Run the binaries with the parameter files:

apps/example_app_codegen/ExampleAppCodegen ../apps/example_app_codegen/ExampleApp.prm
apps/example_app_codegen/ExampleAppCodegenAVX ../apps/example_app_codegen/ExampleApp.prm

The AVX binary will fail at random with a SIGSEV, because the fields are allocated with 8-byte alignment, although 32-byte alignment is required to safely load doubles in memory.
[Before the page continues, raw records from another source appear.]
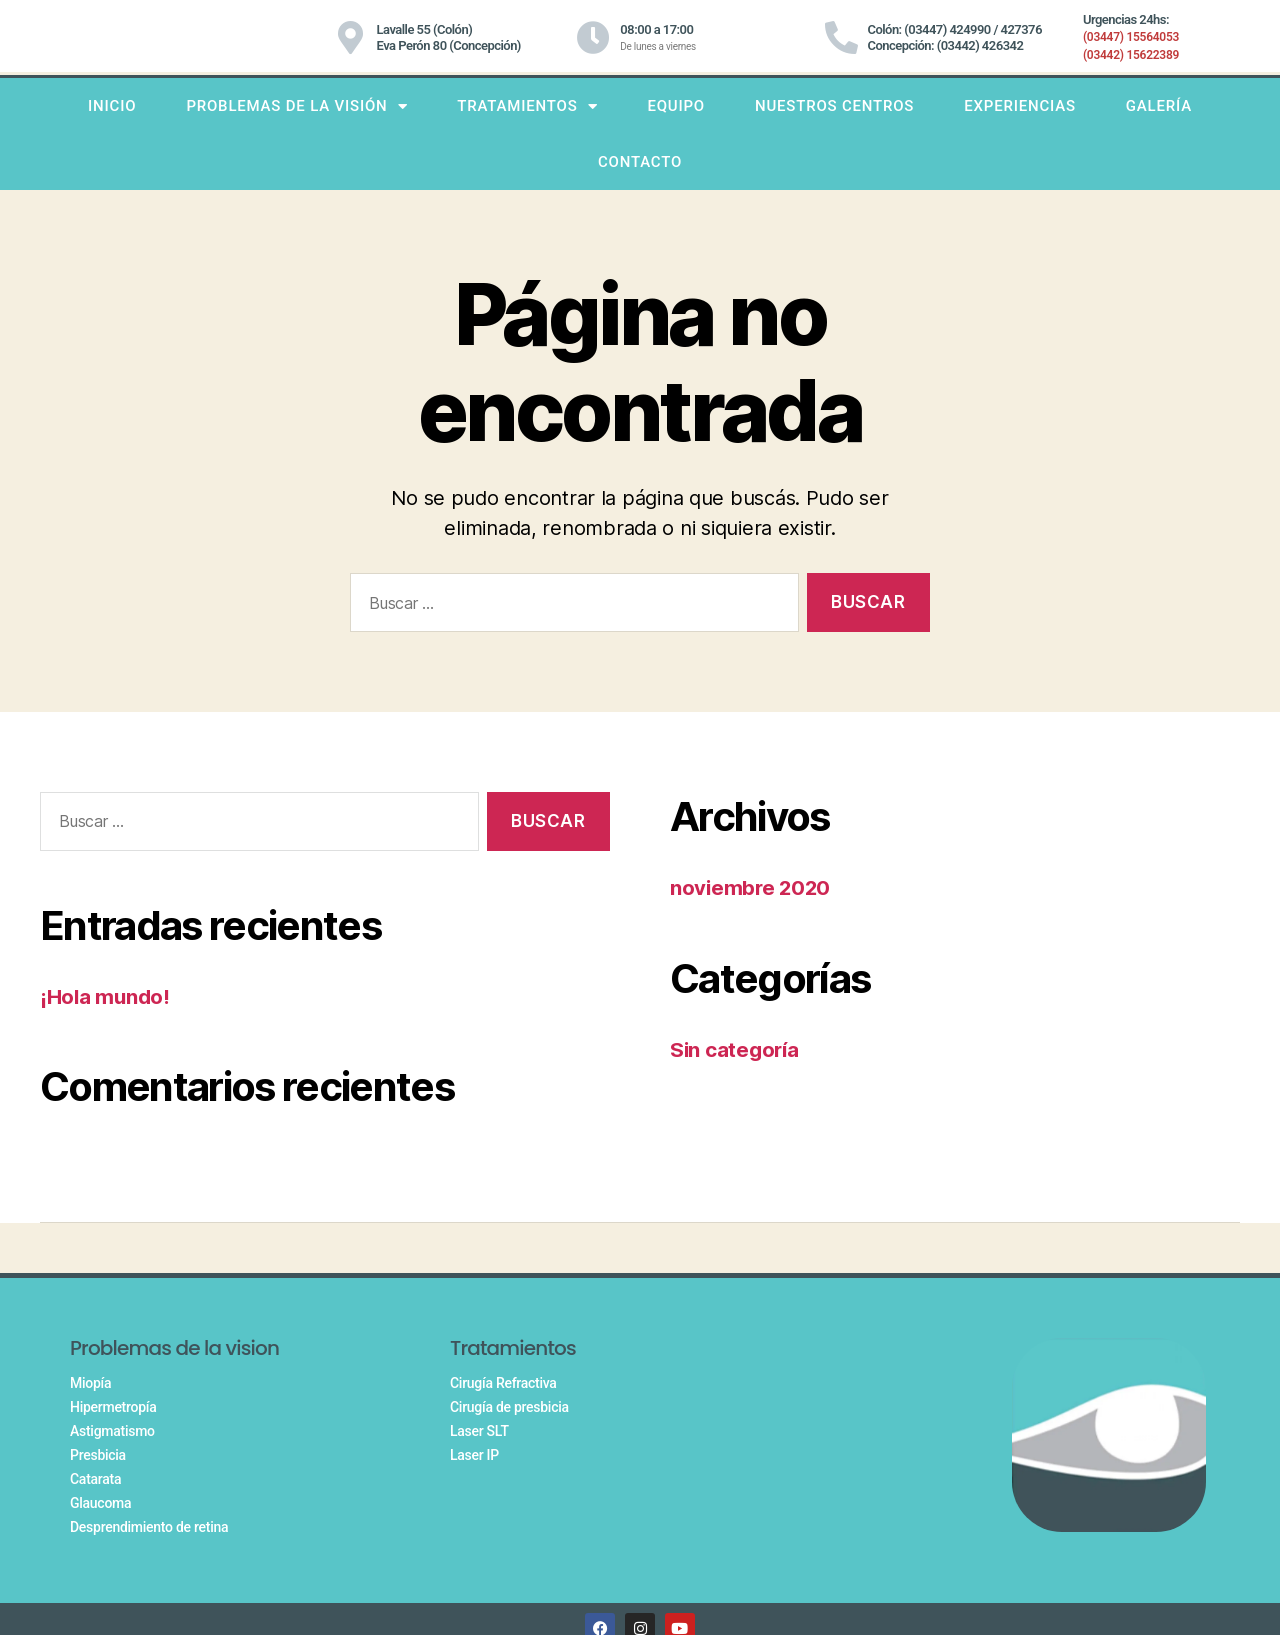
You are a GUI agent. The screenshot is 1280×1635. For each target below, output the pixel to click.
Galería (1159, 106)
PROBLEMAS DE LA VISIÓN (296, 106)
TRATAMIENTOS (527, 106)
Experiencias (1020, 106)
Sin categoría (736, 1049)
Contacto (640, 162)
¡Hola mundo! (106, 996)
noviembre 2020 (752, 887)
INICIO (112, 106)
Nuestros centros (834, 106)
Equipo (676, 106)
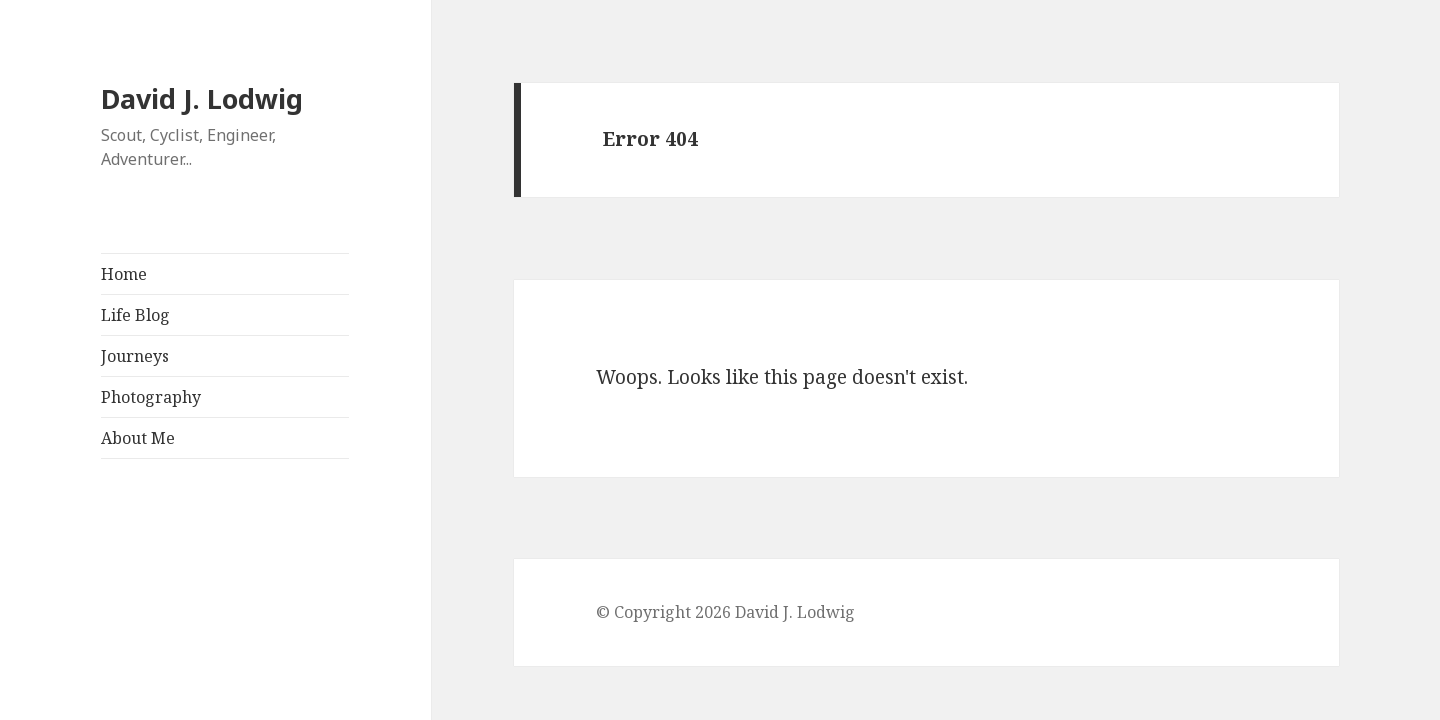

The src/field/Field.impl.h file has ifdefs to select the correct alignment if AVX2 is defined, however:

  • the alignment value is 16 instead of 32
  • the sizeof(T) < alignment uses T=const float [13], but the conditional was probably meant to test a hypothetical type T_underlying=const float
  • the conditional evaluates to false but takes the true branch in GDB (in the ESPResSo bridge, the false branch is taken)
  • the allocator_ shared pointer should dereference to a walberla::field::AllocateAligned<unsigned char, 16> object, but instead it dereferences to a generic allocator with 8-byte alignment

GDB setup:

gdb --args apps/example_app_codegen/ExampleAppCodegenAVX ../apps/example_app_codegen/ExampleApp.prm
(gdb) b /work/jgrad/walberla_deps/devel/walberla/src/field/Field.impl.h:341
(gdb) run
(gdb) tui e

Then in GDB, the execution was stepped through to check the values in the conditional as well as the allocated pointer, with is often 8-byte aligned instead of 16-byte or 32-byte aligned:

(gdb) print mem
$1 = (double *) 0x15554d528028
(gdb) python print(0x15554d528028 / 32)
733003551745.25

Then run continue until the SIGSEV is hit.